FRAGMENTO DEL TEXTO:
++++++

Viernes 33º del TO
Lc 19, 45-48
Queridos hermanos:
En
el Evangelio de hoy contemplamos a Jesús visitar el templo de un modo distinto
al habitual, manifestando un celo (cf. Sal 69, 10) y una autoridad singulares.
Esa es la autoridad que perciben los judíos en Él, pero que no quieren
reconocer. El Señor entra en la casa de su Padre, en su propia casa, con
autoridad. Es el día de su “visita”; se hace presente el juicio, comenzando por
la casa de Dios. Se ha agotado el tiempo del templo y de la higuera, como se
agotará el tiempo de toda la creación, incluida la humanidad misma. Es el Señor
quien visita para pedir cuentas, y es necesario presentar fruto. Es el tiempo
del juicio: ya no es “tiempo de higos”, de sentarse bajo la parra y la higuera,
ni volverá a serlo jamás. Jesús anticipa proféticamente su visita al templo y a
la higuera, como anticipó su “hora” en Caná de Galilea. Con la higuera sucede
lo que ocurrirá con el templo: el Señor no encuentra fruto de trato con Dios,
sino idolatría del dinero, negocio e interés. El templo será arrasado; se
secará como la higuera, “porque no ha conocido el día de su visita”. Ya no
podrá dar fruto jamás; ningún ídolo comerá de él.

++++++

DATOS PROPORCIONADOS:
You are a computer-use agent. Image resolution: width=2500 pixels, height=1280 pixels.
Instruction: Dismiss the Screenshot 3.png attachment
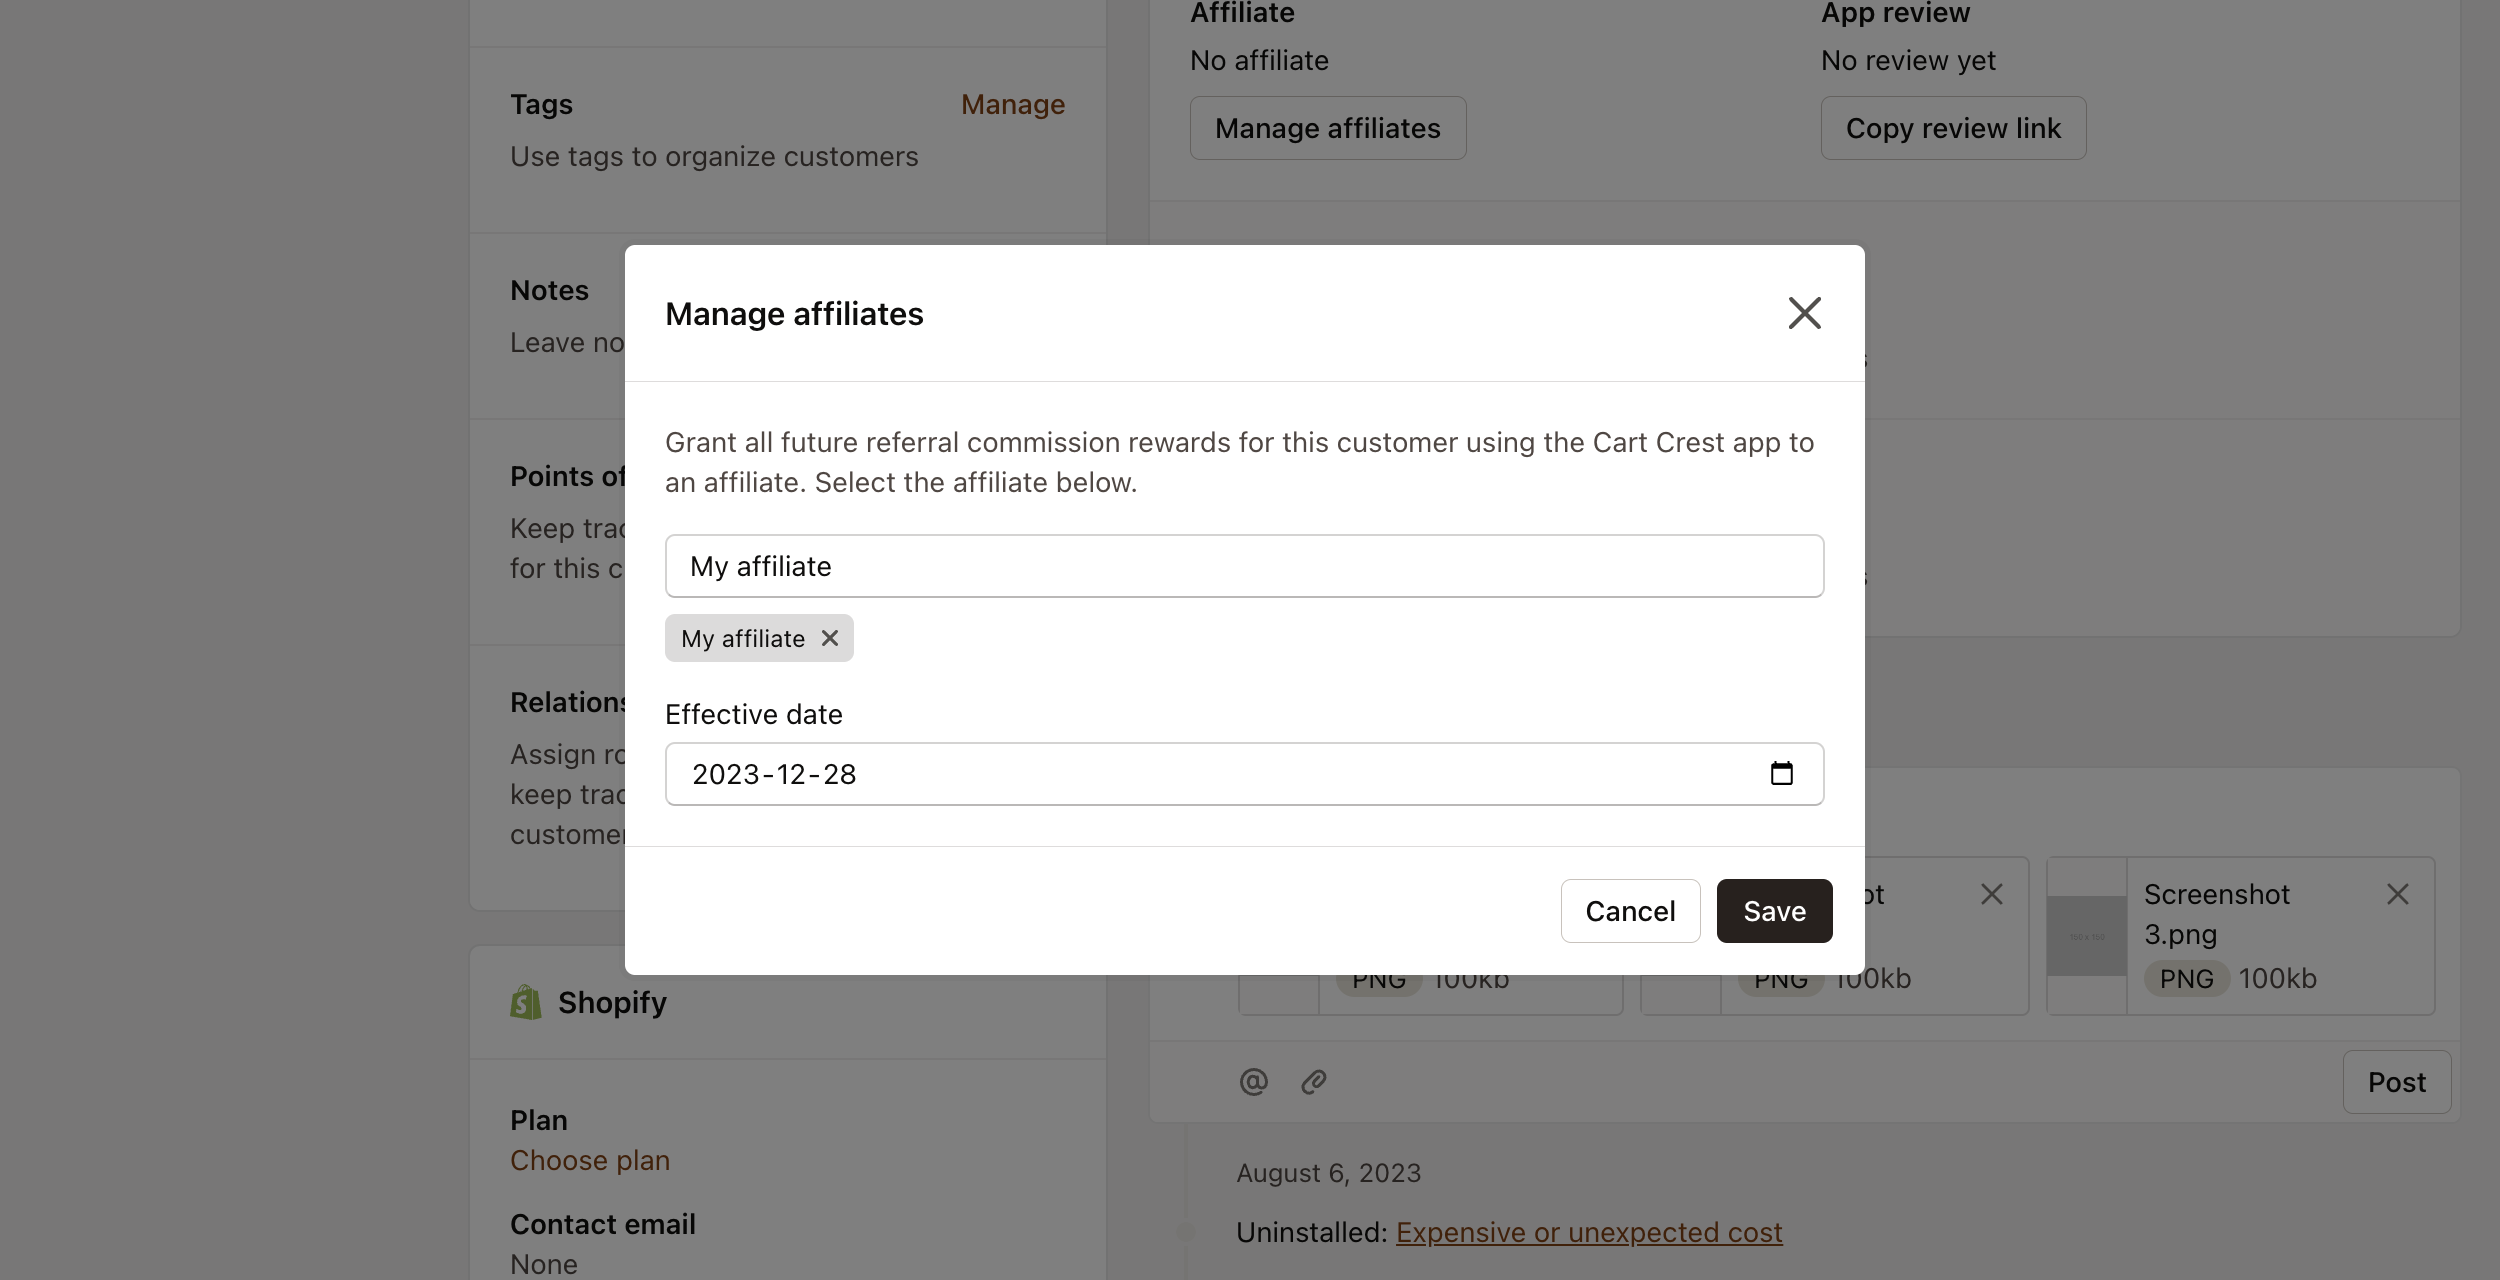click(2398, 894)
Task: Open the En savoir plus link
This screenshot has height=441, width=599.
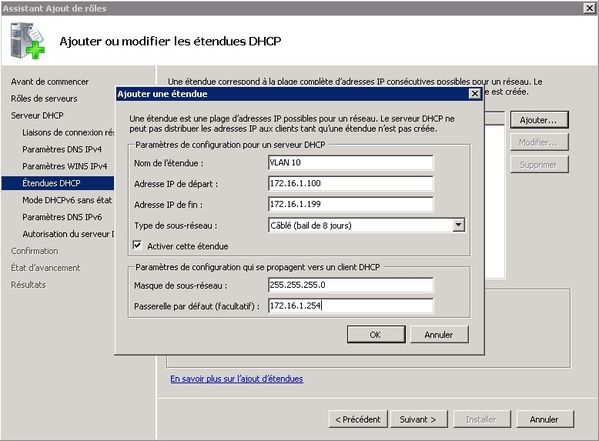Action: (x=237, y=379)
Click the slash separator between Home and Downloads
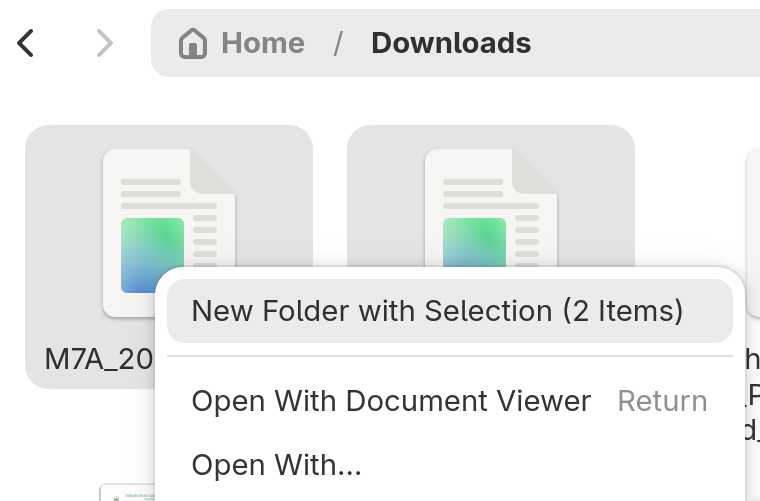This screenshot has width=760, height=501. point(338,43)
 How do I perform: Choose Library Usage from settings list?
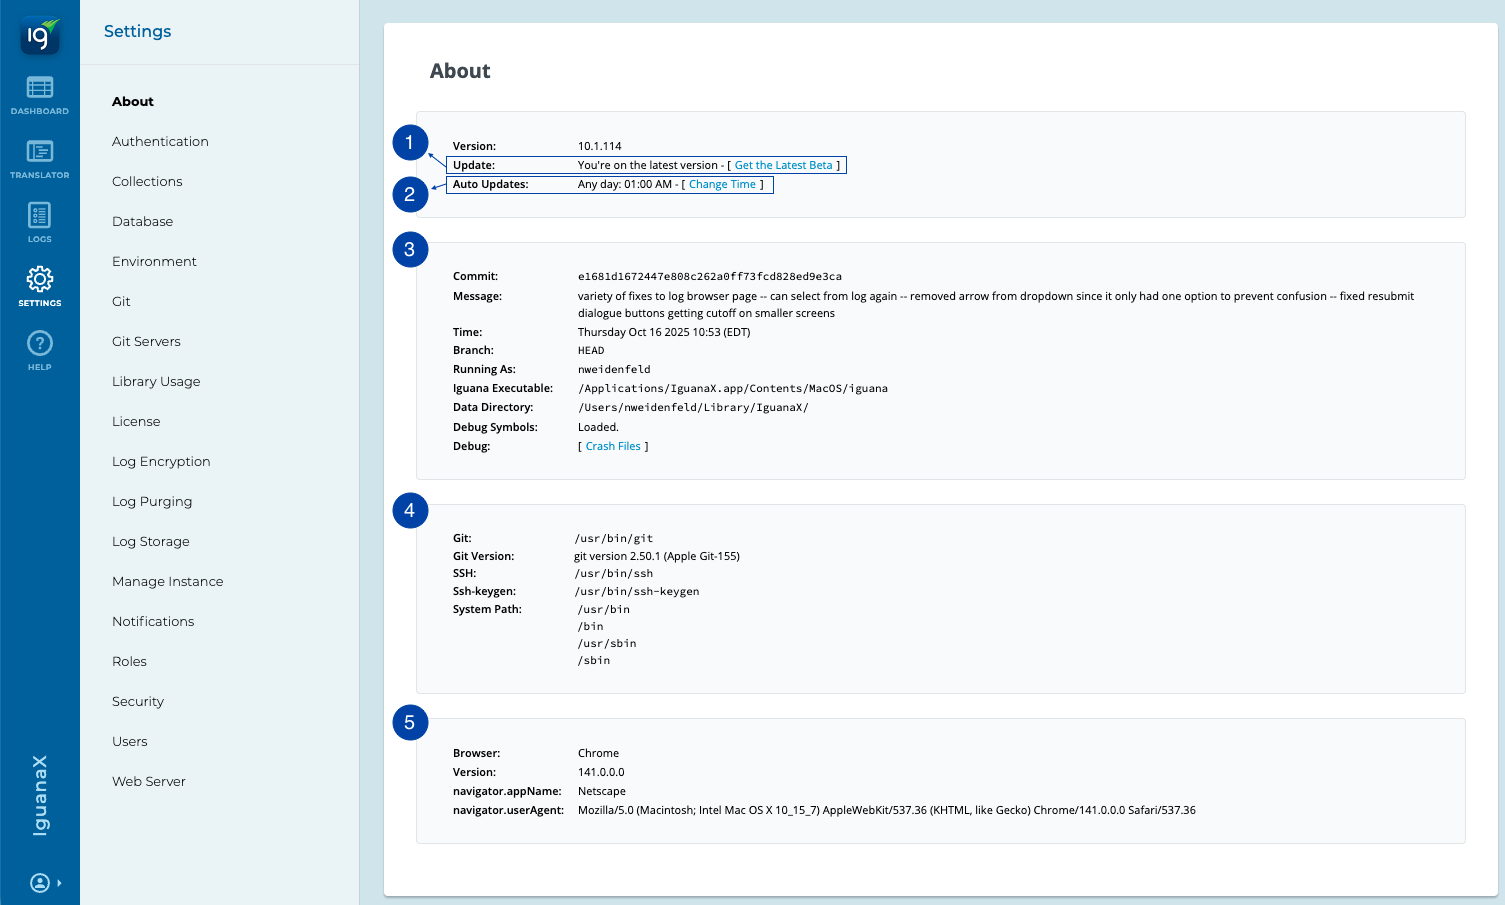pyautogui.click(x=156, y=382)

++++++

RESUELVE LO SIGUIENTE:
A. Resume en forma de lista el párrafo del texto que empieza con "En el Evangelio de hoy contemplamos", conservando sus datos principales.
B. Transcribe sin cambios el fragmento del texto que empieza en "Viernes 33º del" y termina en "una autoridad singulares.".

RESULTADOS DEL EJERCICIO:
A.
- Jesús visita el templo de un modo distinto al habitual, con un celo y una autoridad singulares.
- Los judíos perciben esa autoridad, pero no quieren reconocerla.
- El Señor entra con autoridad en la casa de su Padre, que es su propia casa.
- Es el día de su "visita" y el juicio empieza por la casa de Dios.
- Se ha agotado el tiempo del templo y de la higuera, como se agotará el de toda la creación, incluida la humanidad.
- El Señor pide cuentas y es necesario presentar fruto; ya no es "tiempo de higos" ni volverá a serlo.
- Jesús anticipa proféticamente su visita, como anticipó su "hora" en Caná de Galilea.
- Ni en la higuera ni en el templo encuentra fruto de trato con Dios, sino idolatría del dinero, negocio e interés.
- El templo será arrasado y se secará como la higuera por no haber conocido el día de su visita, y ya no podrá dar fruto.

B.
Viernes 33º del TO
Lc 19, 45-48
Queridos hermanos:
En
el Evangelio de hoy contemplamos a Jesús visitar el templo de un modo distinto
al habitual, manifestando un celo (cf. Sal 69, 10) y una autoridad singulares.